Soviet reconnaissance satellite (Zenit 2-25)

Kosmos 52 (Космос 52 meaning Cosmos 52) or Zenit-2 No.25 was a Soviet, first generation, low resolution, optical film-return reconnaissance satellite launched in 1965. A Zenit-2 spacecraft, Kosmos 52 was the twenty-fifth of eighty-one such satellites to be launched and had a mass of 4730 kg.

Kosmos 52 was launched by a Vostok-2 rocket, serial number R15002-03, flying from Site 31/6 at the Baikonur Cosmodrome. The launch took place at 09:36 GMT on 11 January 1965, with the spacecraft receiving its Kosmos designation - along with the International Designator 1965-001A and the Satellite Catalog Number 00968 - upon its successful insertion into orbit. It was the first satellite to be launched in the year 1965.

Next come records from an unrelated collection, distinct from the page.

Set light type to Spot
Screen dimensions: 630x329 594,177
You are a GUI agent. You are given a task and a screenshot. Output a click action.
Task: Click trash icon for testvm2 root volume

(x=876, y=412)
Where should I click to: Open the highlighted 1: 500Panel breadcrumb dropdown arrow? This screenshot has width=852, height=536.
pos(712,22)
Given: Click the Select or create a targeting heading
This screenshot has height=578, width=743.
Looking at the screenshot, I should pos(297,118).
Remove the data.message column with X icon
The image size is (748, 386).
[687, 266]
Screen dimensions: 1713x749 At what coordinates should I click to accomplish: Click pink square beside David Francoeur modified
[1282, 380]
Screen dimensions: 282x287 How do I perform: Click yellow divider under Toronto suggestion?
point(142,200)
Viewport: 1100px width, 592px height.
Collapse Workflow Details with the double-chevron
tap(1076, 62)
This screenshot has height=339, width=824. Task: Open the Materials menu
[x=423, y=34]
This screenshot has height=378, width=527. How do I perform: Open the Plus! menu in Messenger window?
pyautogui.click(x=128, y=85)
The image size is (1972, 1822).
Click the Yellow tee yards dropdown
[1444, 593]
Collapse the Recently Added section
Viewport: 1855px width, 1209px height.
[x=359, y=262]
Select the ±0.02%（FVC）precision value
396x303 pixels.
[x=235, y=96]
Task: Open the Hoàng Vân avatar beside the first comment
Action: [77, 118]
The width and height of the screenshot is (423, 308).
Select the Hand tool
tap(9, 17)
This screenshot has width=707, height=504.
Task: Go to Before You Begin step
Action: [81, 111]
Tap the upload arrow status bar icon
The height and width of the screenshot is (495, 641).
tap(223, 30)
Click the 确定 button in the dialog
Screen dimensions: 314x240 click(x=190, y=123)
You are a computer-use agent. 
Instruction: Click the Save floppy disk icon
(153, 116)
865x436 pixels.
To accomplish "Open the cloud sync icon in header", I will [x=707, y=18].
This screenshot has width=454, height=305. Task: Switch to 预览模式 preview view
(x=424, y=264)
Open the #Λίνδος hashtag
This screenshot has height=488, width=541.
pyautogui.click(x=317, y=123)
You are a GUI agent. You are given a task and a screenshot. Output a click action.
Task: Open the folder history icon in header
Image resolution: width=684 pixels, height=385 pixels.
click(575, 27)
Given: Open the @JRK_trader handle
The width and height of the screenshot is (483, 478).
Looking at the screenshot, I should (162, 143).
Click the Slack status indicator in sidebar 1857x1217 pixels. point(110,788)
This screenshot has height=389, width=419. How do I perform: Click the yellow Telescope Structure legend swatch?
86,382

Kosmos 52 was operated in a low Earth orbit. On 11 January 1965 it had a perigee of 203 km, an apogee of 298 km, an inclination of 65.0° and an orbital period of 89.5 minutes. On 19 January 1965, eight days after launch, Kosmos 52 was deorbited so that its return capsule could be recovered by Soviet forces and its photos developed and analysed.